==== DATA PROVIDED

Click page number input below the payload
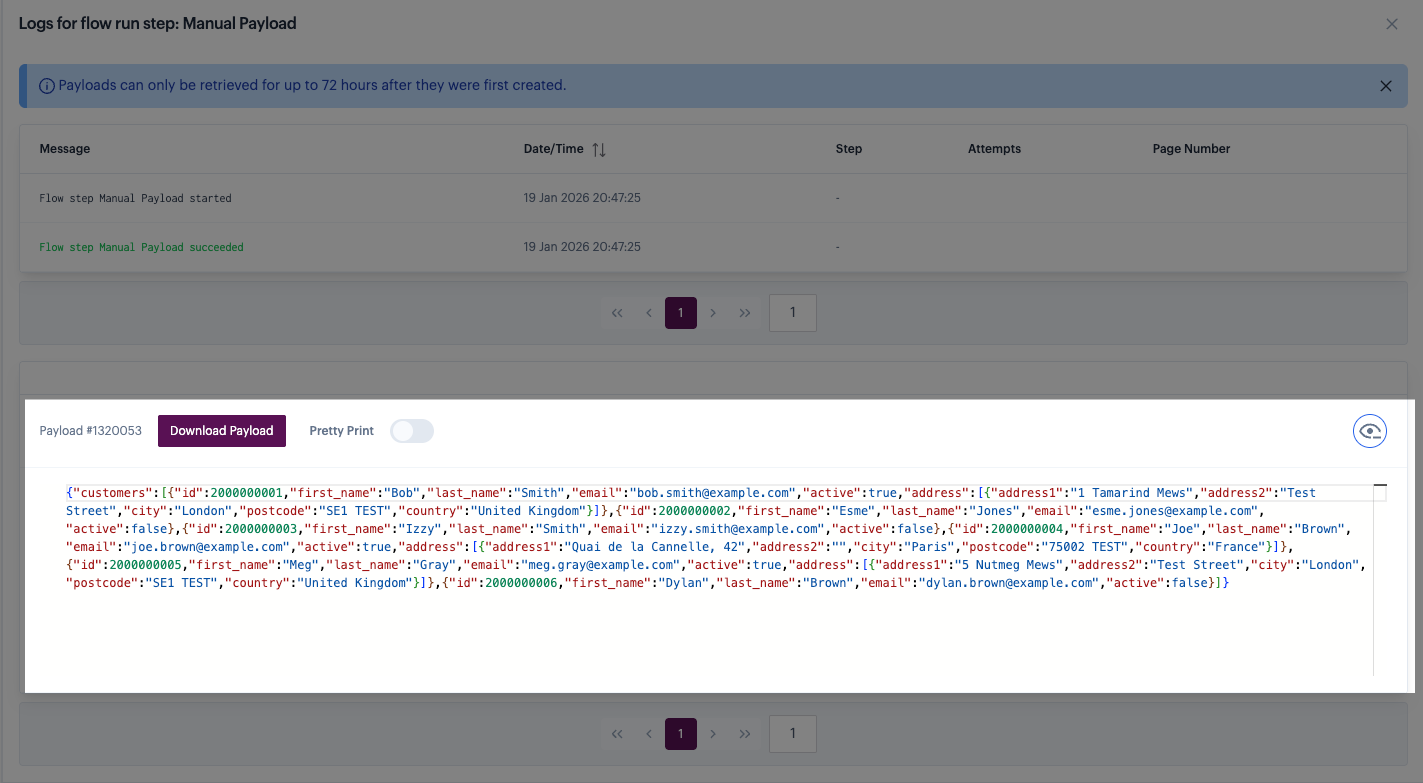Viewport: 1423px width, 783px height. point(792,734)
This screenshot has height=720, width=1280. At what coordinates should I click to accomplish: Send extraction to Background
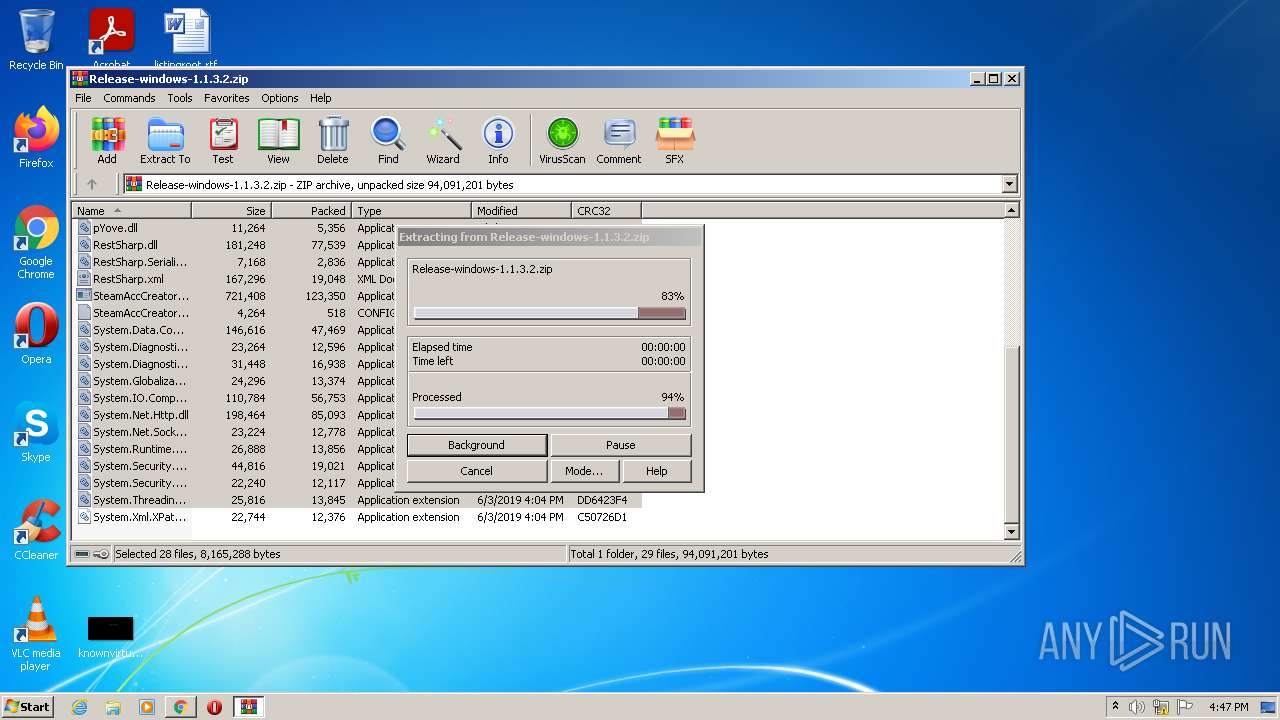[476, 445]
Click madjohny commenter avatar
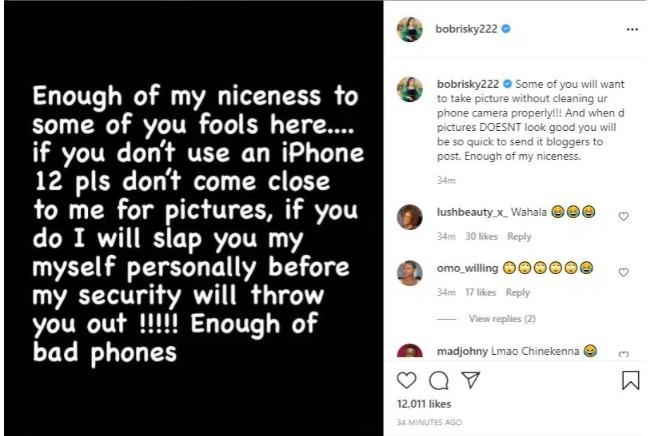The image size is (668, 436). tap(411, 353)
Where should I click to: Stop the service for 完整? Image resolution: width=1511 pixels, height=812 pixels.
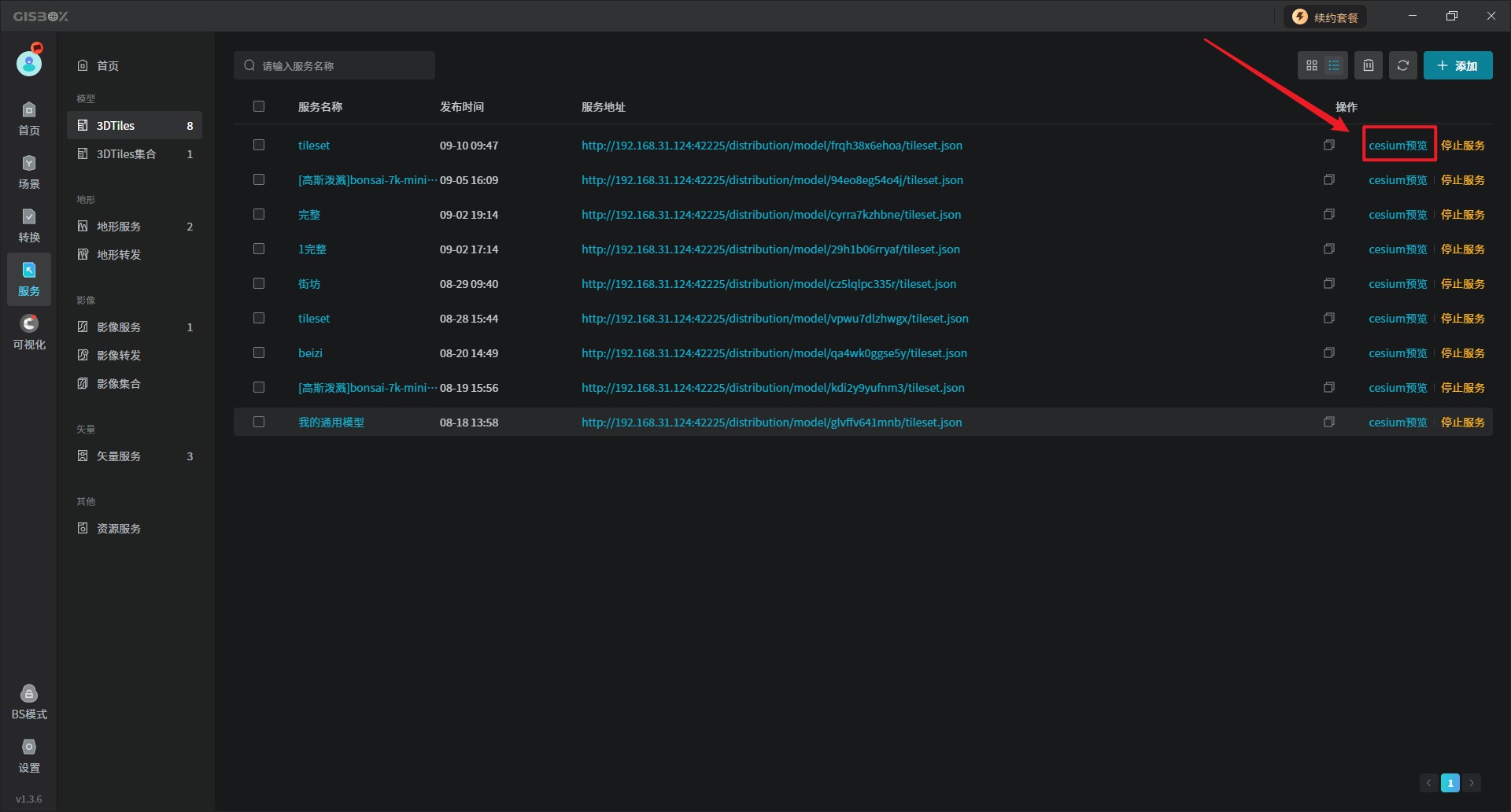[x=1462, y=215]
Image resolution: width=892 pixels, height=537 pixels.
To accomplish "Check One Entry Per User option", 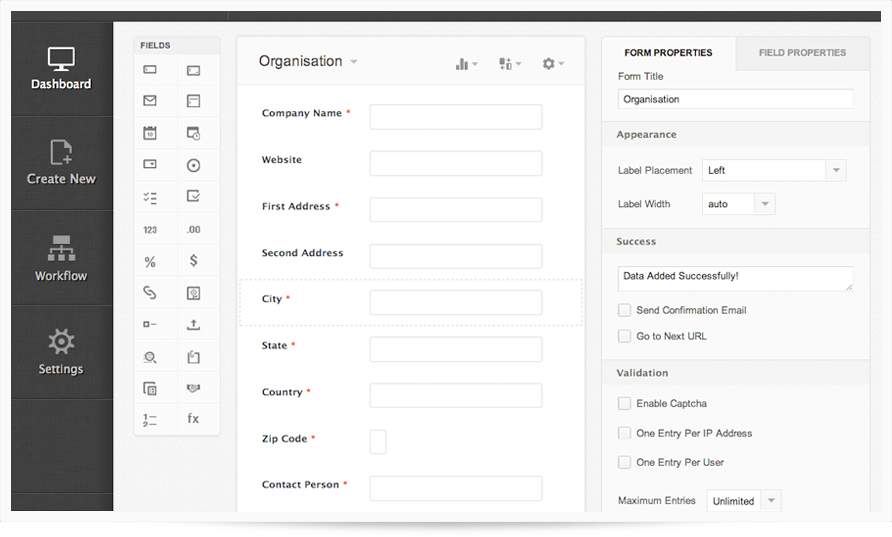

========

**EXERCISE DESCRIPTION:**
The answer should be the complete listing, set down exactly, without pictures.

**RESULT OF THE TASK:**
Click page number input below the payload
Viewport: 1423px width, 783px height. point(792,734)
This screenshot has height=720, width=1280. At what coordinates should I click to accomplish: Send extraction to Background
[476, 445]
Click madjohny commenter avatar
The image size is (668, 436). tap(411, 353)
Where should I click to: Stop the service for 完整? Image resolution: width=1511 pixels, height=812 pixels.
[x=1462, y=215]
Image resolution: width=892 pixels, height=537 pixels.
To accomplish "Check One Entry Per User option", 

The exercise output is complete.